Limitations & Future Work

  • Experiments use \(k < 500\); scalability to massive dictionaries (similar to SAEs with thousands to millions of features) is not yet verified. Multiplicative Update optimizers do not easily incorporate regularization; future work may need projected gradient descent.
  • Some layers (Gemma-2-2B layer 12) show a drop in performance as \(k\) increases, suggesting that the number of meaningful concepts is fewer than \(k\), requiring automatic \(k\) selection strategies.
  • Evaluation relies heavily on a GPT-4o-mini judge (validated with human Spearman \(\rho=0.8\)), which may still be sensitive to prompts.
  • Currently, fluency drops significantly in layer 0 interventions; the "propagation side effects" of shallow steering have not been systematically modeled.

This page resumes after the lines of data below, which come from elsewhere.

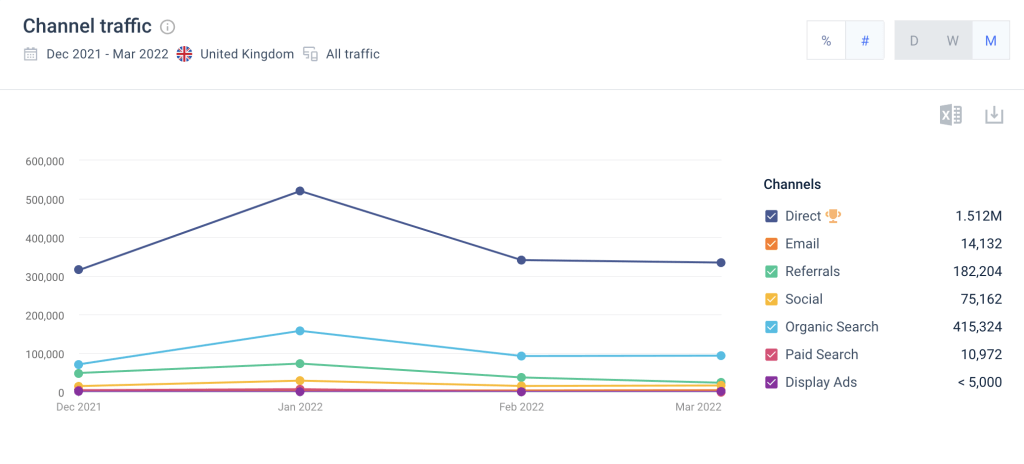This screenshot has height=464, width=1024.
Task: Uncheck the Display Ads checkbox
Action: coord(771,382)
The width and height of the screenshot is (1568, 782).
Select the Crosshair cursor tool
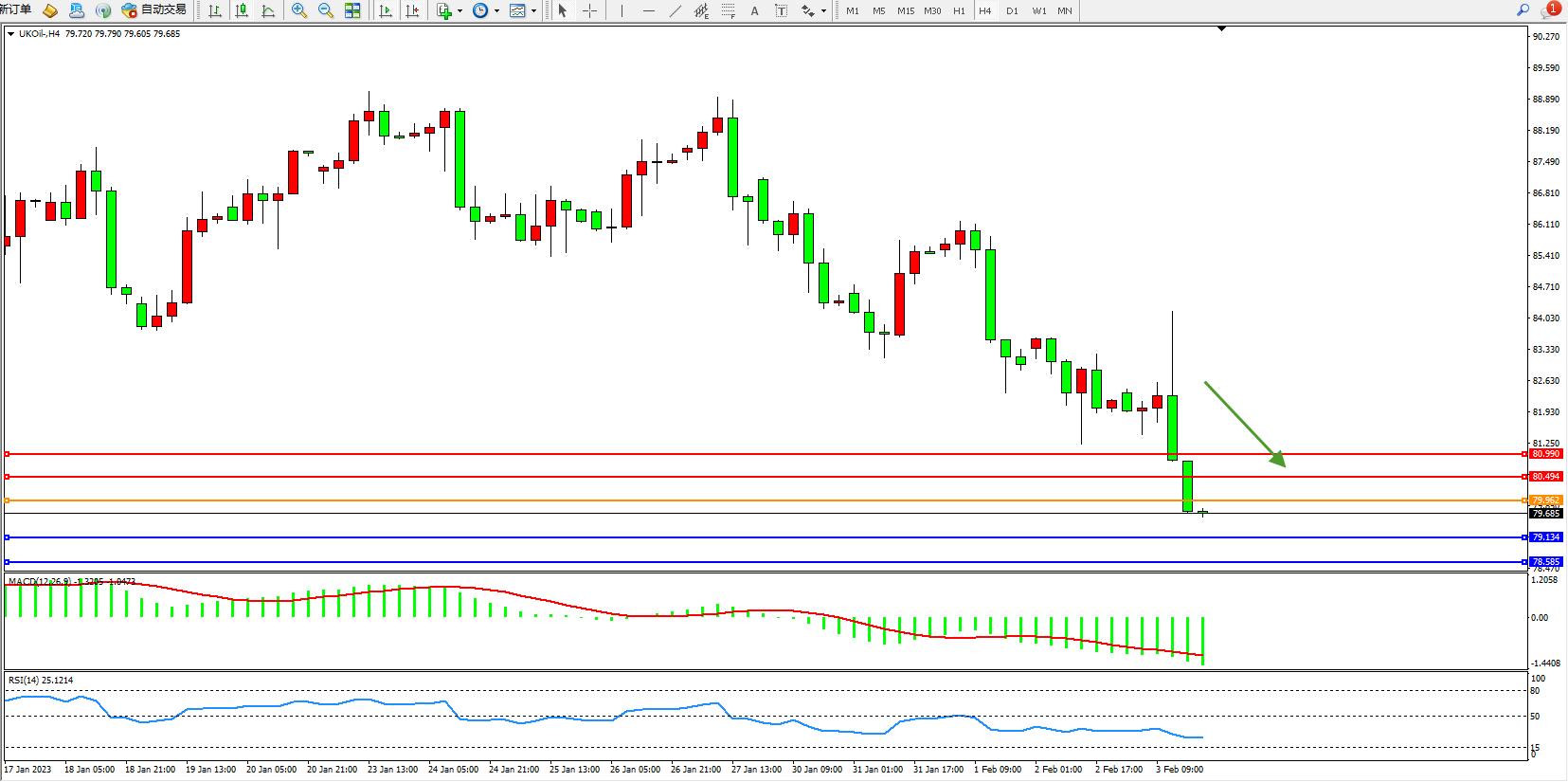(x=589, y=10)
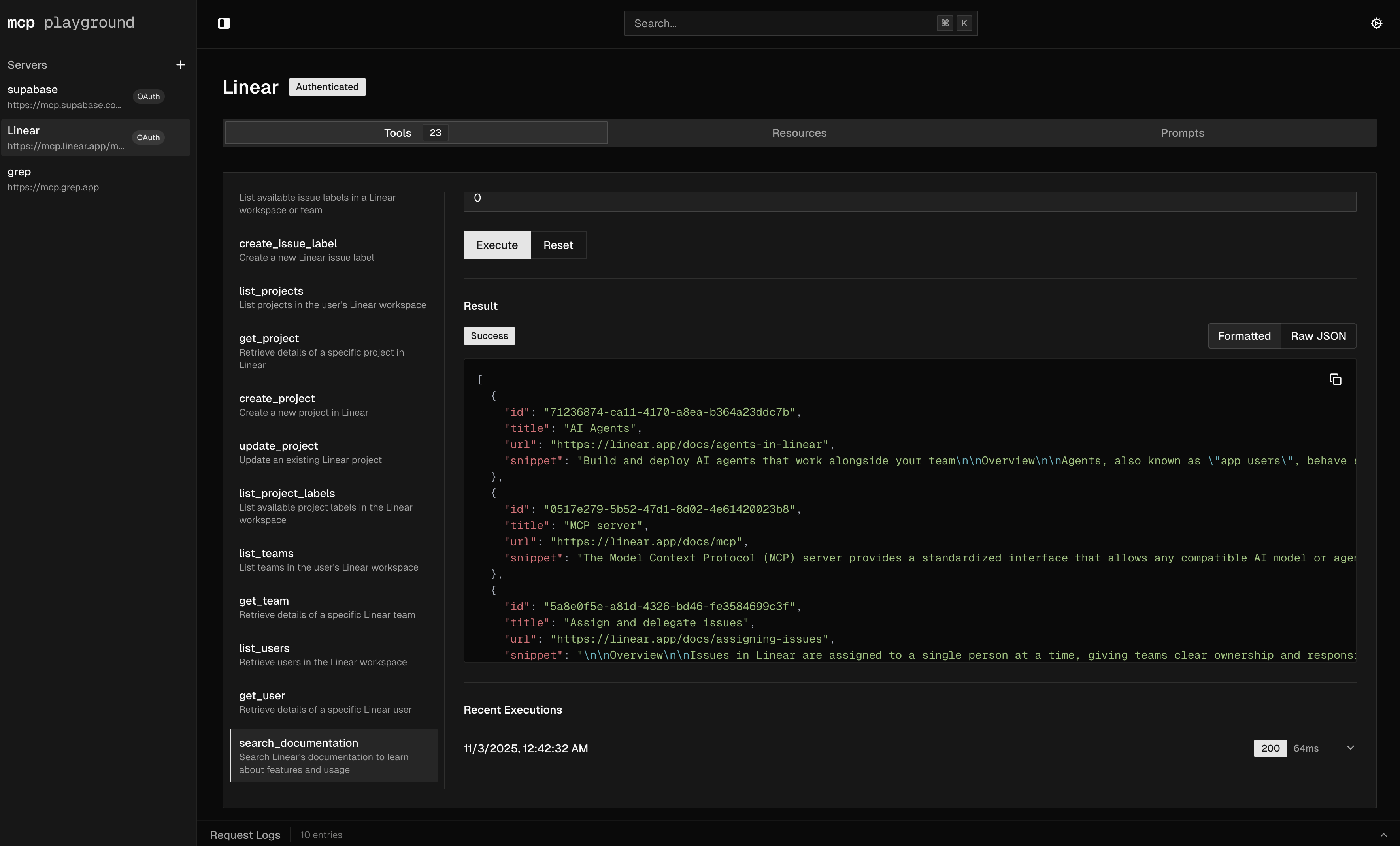Collapse the Request Logs panel chevron

pyautogui.click(x=1384, y=835)
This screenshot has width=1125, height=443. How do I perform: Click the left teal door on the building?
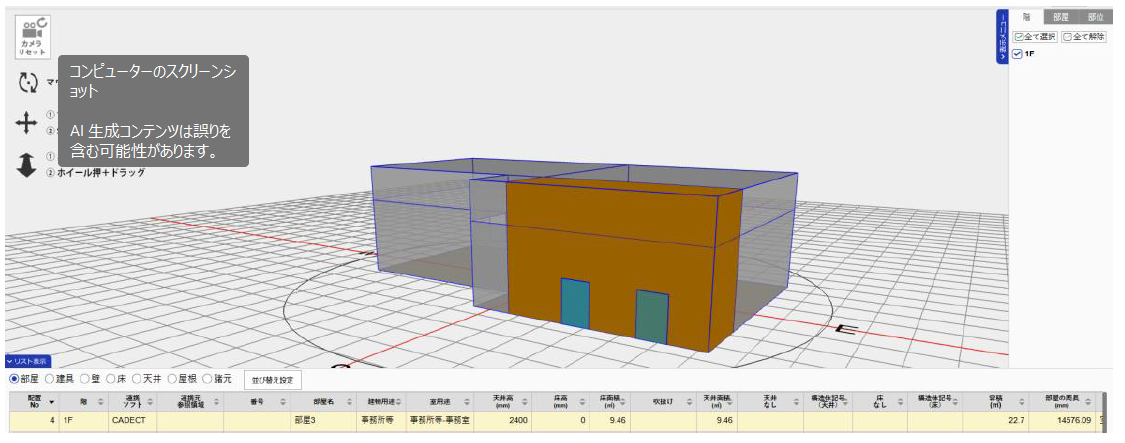click(x=574, y=304)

  • vs SAE (Bricken et al. / Gemmascope / Llamascope): SAEs learn directions from the residual stream; they have scale but suffer from causal failure. SNMF decomposes MLP activations directly; it has smaller scale but strong causal grounding. They are complementary—SAE provides breadth, SNMF provides mechanistic anchors.
  • vs DiffMeans (Supervised Baseline): DiffMeans uses the difference between positive/negative averages to obtain directions and is heavily affected by noise from unrelated concepts; SNMF significantly outperforms it, especially in shallow layers.

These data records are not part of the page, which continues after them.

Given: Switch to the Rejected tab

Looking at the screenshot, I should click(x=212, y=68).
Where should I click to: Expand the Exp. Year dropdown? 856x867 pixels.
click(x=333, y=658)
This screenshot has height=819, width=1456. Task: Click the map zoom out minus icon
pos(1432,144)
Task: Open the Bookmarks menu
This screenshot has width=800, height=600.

  • vs Yun et al. 2021 (Residual Stream NMF): They performed NMF on the residual stream primarily for linguistic analysis. This work performs SNMF on MLP activations, anchors features to specific neuron combinations, and introduces causal evaluation.
  • vs Cao et al. 2025 (NeurFlow): Also concerns functional clustering of neuron groups; this work applies it to LLM MLPs under unsupervised causal scenarios.

Rating

  • Novelty: ⭐⭐⭐⭐⭐ The combination of SNMF + WTA + recursive hierarchy + token-to-feature mapping is a fresh perspective in the LLM interpretability community.

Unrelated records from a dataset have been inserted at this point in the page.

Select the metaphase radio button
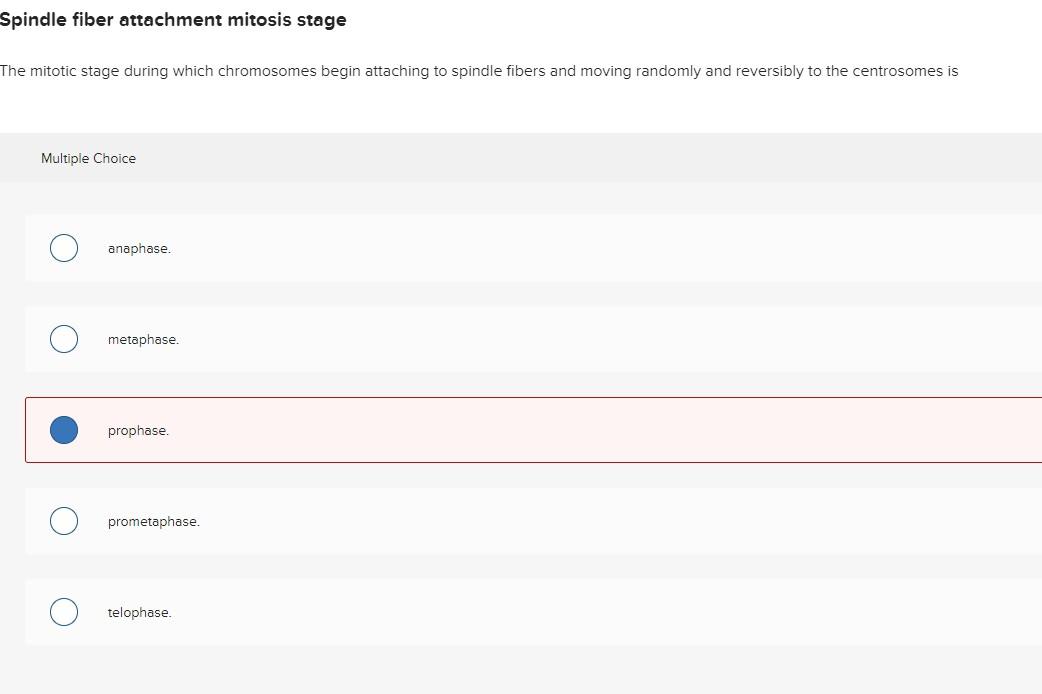The image size is (1042, 694). 63,339
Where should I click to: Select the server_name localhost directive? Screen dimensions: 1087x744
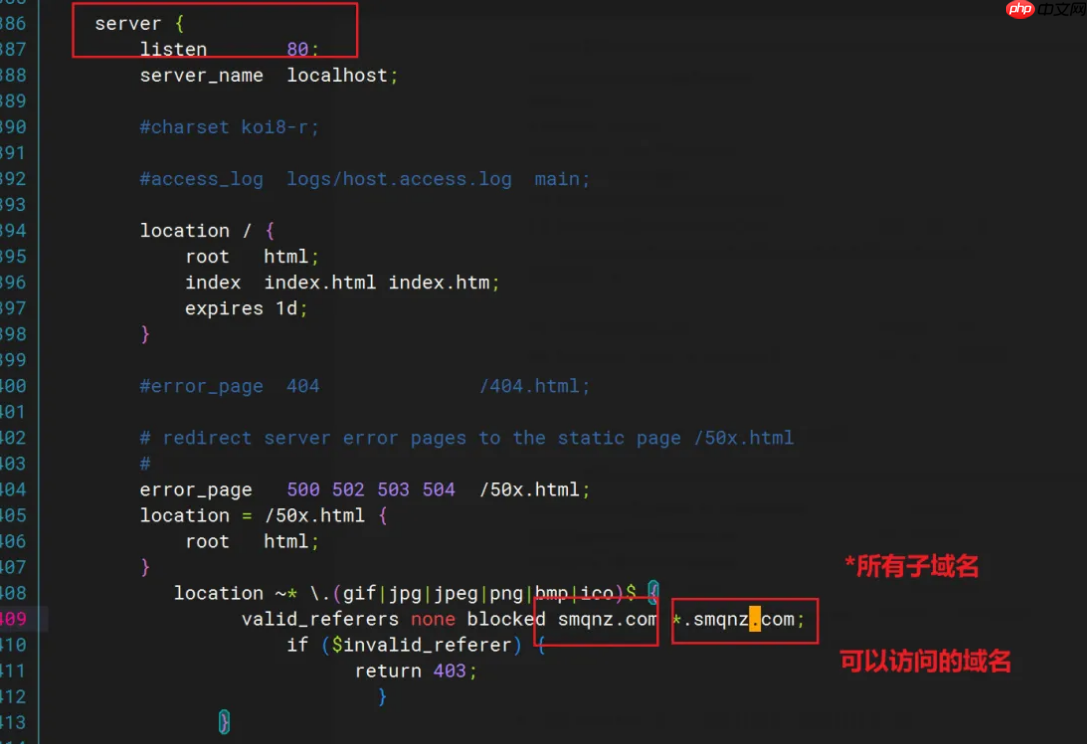[x=268, y=75]
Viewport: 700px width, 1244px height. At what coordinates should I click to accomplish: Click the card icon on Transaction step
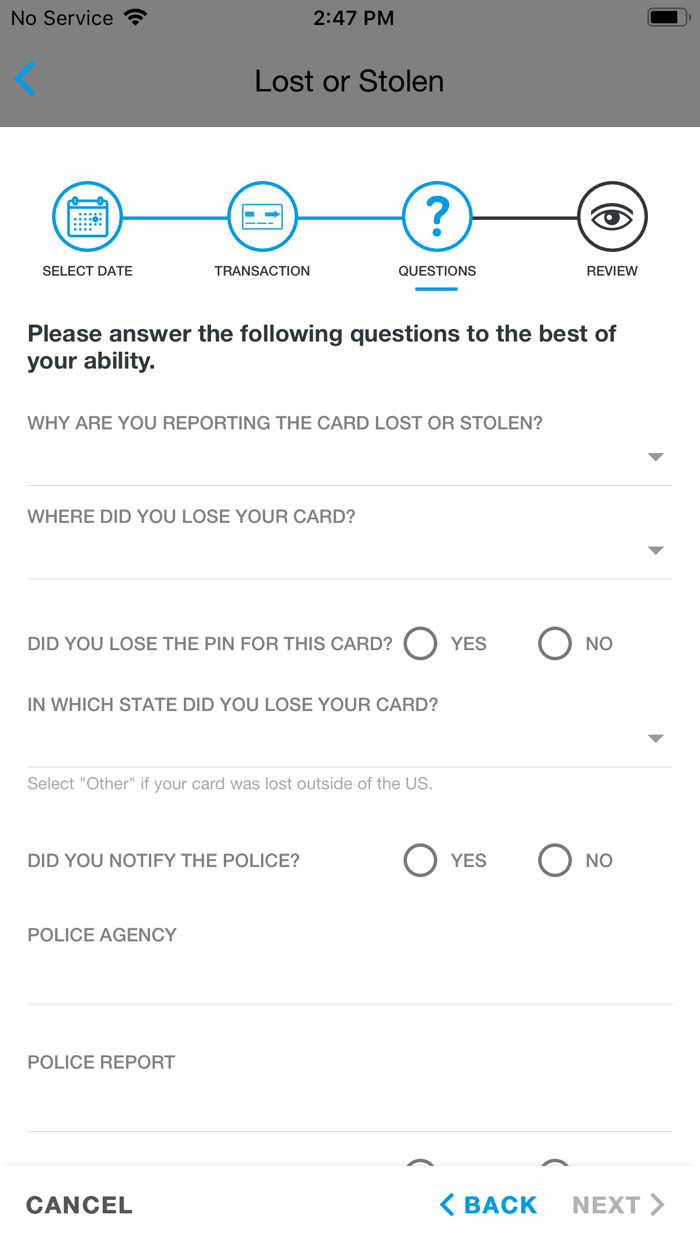pyautogui.click(x=262, y=216)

  • Experimental Thoroughness: ⭐⭐⭐⭐ Three models \(\times\) multiple layers \(\times\) multiple \(k\) \(\times\) causal + detection axes, though \(k\) is small and direct comparisons with large benchmarks like RAVEL / MIB are missing.
  • Writing Quality: ⭐⭐⭐⭐⭐ Clear formulas, detailed appendices (initialization, sparsity, hierarchy datasets), and complete weekday case studies.
  • Value: ⭐⭐⭐⭐⭐ Provides a "MLP-embedded feature" route for the MI community and open-sourced code, offering direct actionable value for future research.